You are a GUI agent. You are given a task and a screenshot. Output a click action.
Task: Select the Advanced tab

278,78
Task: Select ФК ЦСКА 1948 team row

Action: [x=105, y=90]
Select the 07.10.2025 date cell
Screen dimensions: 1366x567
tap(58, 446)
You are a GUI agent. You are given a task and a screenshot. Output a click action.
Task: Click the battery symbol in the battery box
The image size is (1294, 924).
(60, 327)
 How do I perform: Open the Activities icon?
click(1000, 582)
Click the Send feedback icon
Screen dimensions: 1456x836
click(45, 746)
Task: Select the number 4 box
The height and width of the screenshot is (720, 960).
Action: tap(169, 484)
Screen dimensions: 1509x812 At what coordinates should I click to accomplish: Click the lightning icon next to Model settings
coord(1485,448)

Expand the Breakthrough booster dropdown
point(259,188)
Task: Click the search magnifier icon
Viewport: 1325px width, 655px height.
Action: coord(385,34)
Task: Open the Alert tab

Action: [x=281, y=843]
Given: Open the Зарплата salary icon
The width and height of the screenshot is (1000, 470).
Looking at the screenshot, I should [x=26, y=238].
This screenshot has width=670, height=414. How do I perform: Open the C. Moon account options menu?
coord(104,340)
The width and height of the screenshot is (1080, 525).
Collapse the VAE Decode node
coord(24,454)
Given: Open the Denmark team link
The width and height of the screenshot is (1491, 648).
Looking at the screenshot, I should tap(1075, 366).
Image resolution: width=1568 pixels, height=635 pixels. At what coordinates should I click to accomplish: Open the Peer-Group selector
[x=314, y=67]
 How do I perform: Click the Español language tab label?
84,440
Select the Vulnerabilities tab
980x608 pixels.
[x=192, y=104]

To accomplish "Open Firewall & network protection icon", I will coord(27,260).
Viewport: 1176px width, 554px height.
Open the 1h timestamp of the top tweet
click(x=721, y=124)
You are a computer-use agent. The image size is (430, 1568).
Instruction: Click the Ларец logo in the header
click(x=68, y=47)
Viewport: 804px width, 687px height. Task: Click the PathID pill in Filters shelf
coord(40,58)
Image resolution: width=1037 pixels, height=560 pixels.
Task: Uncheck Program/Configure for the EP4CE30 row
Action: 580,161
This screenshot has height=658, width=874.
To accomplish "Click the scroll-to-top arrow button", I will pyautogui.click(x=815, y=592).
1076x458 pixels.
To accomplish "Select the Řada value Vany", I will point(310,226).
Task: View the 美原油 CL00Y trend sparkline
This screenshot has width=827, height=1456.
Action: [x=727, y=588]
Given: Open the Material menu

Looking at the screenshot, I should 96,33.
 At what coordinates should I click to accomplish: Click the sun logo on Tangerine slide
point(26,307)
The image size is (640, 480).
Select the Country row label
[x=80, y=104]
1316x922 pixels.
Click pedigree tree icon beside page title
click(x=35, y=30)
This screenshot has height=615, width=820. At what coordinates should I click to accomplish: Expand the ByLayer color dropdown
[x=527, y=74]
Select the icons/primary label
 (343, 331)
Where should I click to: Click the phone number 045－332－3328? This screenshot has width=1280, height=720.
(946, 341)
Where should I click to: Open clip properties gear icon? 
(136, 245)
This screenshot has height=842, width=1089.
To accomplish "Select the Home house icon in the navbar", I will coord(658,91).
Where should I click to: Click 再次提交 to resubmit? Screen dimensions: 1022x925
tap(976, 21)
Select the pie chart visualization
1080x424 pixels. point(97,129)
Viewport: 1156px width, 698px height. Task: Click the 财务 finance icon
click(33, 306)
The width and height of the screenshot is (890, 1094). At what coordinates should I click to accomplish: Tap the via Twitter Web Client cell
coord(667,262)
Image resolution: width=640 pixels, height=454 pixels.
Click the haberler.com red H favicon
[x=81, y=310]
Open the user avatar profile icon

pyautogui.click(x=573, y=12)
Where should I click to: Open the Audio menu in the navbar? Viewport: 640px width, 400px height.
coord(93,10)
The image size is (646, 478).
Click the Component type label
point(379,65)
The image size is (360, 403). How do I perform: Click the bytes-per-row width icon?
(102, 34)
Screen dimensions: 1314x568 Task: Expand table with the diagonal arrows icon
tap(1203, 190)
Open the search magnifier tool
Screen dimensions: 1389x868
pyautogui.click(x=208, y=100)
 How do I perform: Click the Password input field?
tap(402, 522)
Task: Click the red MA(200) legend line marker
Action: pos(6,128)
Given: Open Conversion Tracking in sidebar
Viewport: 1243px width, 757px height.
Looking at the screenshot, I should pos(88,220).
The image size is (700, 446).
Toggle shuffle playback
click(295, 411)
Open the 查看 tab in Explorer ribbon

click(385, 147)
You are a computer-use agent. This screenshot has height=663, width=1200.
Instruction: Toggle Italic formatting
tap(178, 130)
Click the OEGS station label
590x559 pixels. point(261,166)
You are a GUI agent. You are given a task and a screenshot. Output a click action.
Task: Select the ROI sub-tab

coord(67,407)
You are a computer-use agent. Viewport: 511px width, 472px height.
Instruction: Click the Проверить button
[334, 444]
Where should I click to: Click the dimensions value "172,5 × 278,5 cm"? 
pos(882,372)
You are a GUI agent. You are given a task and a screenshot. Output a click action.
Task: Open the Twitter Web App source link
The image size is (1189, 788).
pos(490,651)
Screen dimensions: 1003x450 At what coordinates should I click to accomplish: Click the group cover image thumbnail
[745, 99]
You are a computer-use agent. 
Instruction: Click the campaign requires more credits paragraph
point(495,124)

• [To do]:
Filter the data, keeping only the lines that contain "search".

• [Task answer]:
Task: Click the search magnifier icon
Open the search magnifier tool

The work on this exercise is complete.